____ Data for review

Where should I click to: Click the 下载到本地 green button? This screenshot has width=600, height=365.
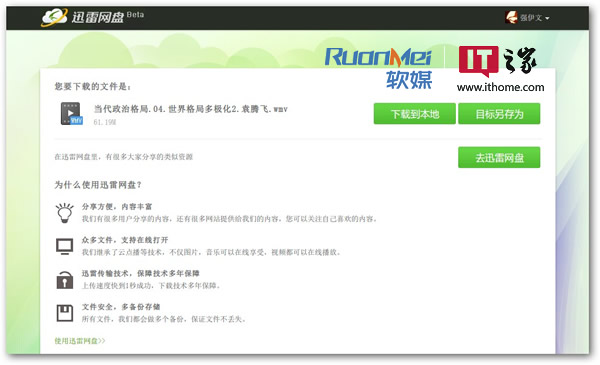tap(414, 114)
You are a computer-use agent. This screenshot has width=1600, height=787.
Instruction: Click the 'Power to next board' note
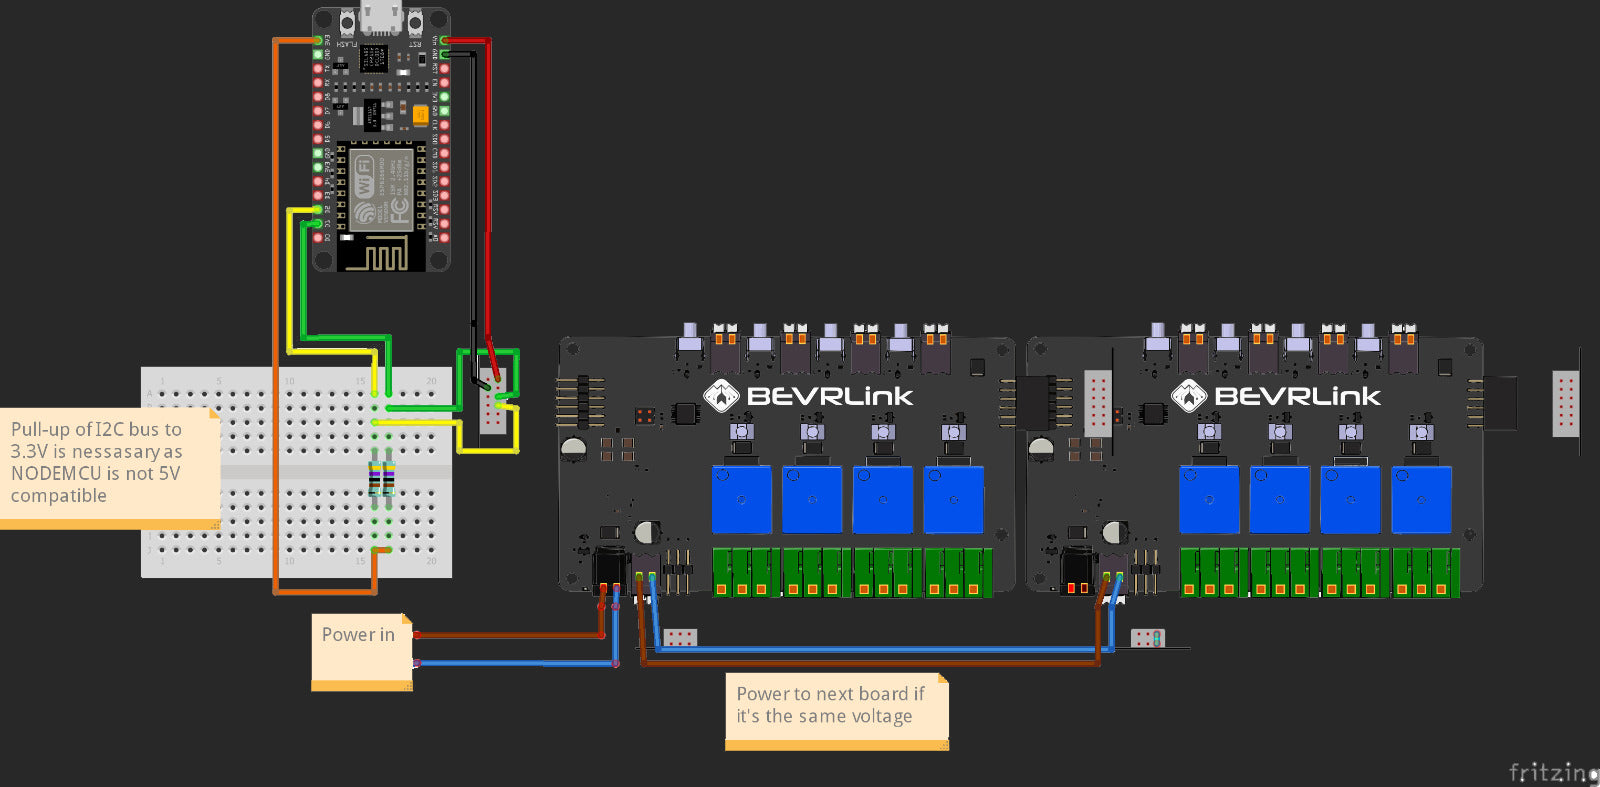coord(836,710)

________

» The task: Return the complete data unchanged and include none of the pictures.

» Solution to the problem:
Where should I click to: Click the 下载到本地 green button? This screenshot has width=600, height=365.
tap(414, 114)
You are a computer-use agent. This screenshot has width=1600, height=787.
Instruction: Click the 'Power to next board' note
coord(836,710)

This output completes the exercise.